The revolution—typically downplayed by its opponents as a mere insurgency or a rebellion—was born out of the coincidence of growing local grievances and a rising Arab regional revolutionary tide. Its most prominent leaders and organizers came of age in Oman’s southernmost province, socialized in its isolated environs that sustained a rural economy dependent on herding, ghee butter production, fishing, frankincense gathering, and trade in staple goods. Many of them had also experienced exile. Dispersed across the Arabian Peninsula, a good number were employed in the oil industry, seeing how the black gold they were extracting with their hard labor paid for a massive expansion in healthcare, education, and infrastructure. Others joined newly established Gulf armed and security forces, acquiring modern military training. A select few received education in Kuwait, Baghdad, and Cairo, accessing a privilege that their peers were denied in Salalah.
Their local experiences gave them a sense of opposition to Sultanic rule propelled by political marginalization, economic destitution, and everyday oppression. Their regional exposure equipped them with new frameworks and languages grounded in visions of anti-colonialism and social justice. It spurred in them a lifelong attachment to emancipatory causes such as the liberation of Palestine. It further allowed them to acquire new political practices and models of organization and to join pan-Arab clandestine formations, foremost among which was the Movement of Arab Nationalists. Akin to other cadres of that movement, they were pulled by the gravitational force of Nasserism after the Tripartite Aggression of 1956, firmly moving to the Marxist-Leninist orbit after the 1967 Naksa.
As they became more integrated into the Arab anti-colonial sphere, Dhufari exiles tapped into new sources of military and economic resource mobilization from the Egyptian and Iraqi republics as well as Kuwaiti civil society. For a very brief while, some were even receiving Saudi assistance. This enabled them to announce their armed struggle on June 9, 1965. Over the course of the following decade, they held territory in Dhufar’s highlands, sheltered by its forests, caves, and rugged terrain. After their sharp turn to the left in 1968, they secured modest support from a variety of forces, including China, the Palestinian revolution, Cuba, the USSR, Vietnam, and, above all, South Yemen. Revolutionaries from across the region—Bahrainis, Palestinians, Iranians, Saudis, Kuwaitis, and Lebanese—lent them varying levels of solidarity. Their struggle underwent ideological twists and turns, accompanied by changes in liberatory objectives, social outlooks, and international alliances. Thus, what started as the Dhufar Liberation Front morphed in 1968 to the Popular Front for the Liberation of the Occupied Arab Gulf. That name was changed in 1971 to the Popular Front for the Liberation of Oman and the Arab Gulf, after unity was achieved with revolutionaries from northern Oman, Trucial Oman, and Bahrain. It was yet again altered to the Popular Front for the Liberation of Oman in 1974, reflecting a narrowing of the geographic scope of the struggle and a readjustment to the growing strength of the state. Many developments accompanied these shifts in nomenclature, but what stayed constant was the opposition to Sultanic rule and Britain’s imperial role in Oman. That opposition persisted even after the withdrawal of revolutionary forces to South Yemen in the spring of 1976, its power waning gradually over the following decade and a half, and its leadership finally collapsing after the fall of the socialist government in Aden.

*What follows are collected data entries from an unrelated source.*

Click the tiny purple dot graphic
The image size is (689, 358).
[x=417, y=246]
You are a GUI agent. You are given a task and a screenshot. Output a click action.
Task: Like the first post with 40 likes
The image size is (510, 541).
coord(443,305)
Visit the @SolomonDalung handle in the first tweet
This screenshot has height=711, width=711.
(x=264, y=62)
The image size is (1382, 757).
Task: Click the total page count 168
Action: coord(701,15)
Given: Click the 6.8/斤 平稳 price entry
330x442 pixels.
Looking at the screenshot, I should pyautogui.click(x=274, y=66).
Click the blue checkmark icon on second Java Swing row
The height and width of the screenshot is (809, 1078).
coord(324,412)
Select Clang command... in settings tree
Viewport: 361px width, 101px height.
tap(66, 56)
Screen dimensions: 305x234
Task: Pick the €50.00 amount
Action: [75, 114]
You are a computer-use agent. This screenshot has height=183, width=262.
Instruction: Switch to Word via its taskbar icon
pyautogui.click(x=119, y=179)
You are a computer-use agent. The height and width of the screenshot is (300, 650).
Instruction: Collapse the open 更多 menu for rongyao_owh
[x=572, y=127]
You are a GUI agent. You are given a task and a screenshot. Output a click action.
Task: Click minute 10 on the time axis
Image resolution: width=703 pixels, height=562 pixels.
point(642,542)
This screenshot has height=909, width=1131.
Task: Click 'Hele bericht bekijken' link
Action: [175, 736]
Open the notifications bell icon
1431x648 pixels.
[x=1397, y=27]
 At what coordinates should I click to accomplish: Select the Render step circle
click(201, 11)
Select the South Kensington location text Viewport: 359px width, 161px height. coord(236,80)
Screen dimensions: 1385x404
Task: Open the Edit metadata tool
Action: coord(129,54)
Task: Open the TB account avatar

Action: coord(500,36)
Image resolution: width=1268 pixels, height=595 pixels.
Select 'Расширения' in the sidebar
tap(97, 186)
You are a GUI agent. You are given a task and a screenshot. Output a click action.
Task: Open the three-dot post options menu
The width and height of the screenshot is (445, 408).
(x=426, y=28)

The revolution was militarily defeated by a coalition of international forces committed to Anglo-Sultanic rule in the context of the Cold War. Britain remained the key player throughout, but it had galvanized around it help from various Middle Eastern conservative powers. Iran and Jordan sent troops, and Saudi Arabia and the United Arab Emirates offered financial aid. Their interventions were crucial to the reestablishment and extension of regime authority. But the battle over Oman was not merely geopolitical; it had profound ideological and social implications, especially in Dhufar, the heartland of the revolution. As Alice Wilson shows in this book, the reestablishment and extension of regime control was accompanied by a reorientation of social values. Against the egalitarianism embraced by the revolution—enhancing the status of women, marginalized tribes, and the formerly enslaved—the past few decades, she illustrates, witnessed a reintroduction of gendered, tribal, and racialized hierarchies. The secularism promoted by the revolutionary leadership was replaced by growing religiosity and social conservatism, fueled by a framing of events that presented the victory of the sultan as an Islamic defeat of communism. Crucially, this was accompanied by the attempted burial of revolutionary memory and the suppression of political dissent.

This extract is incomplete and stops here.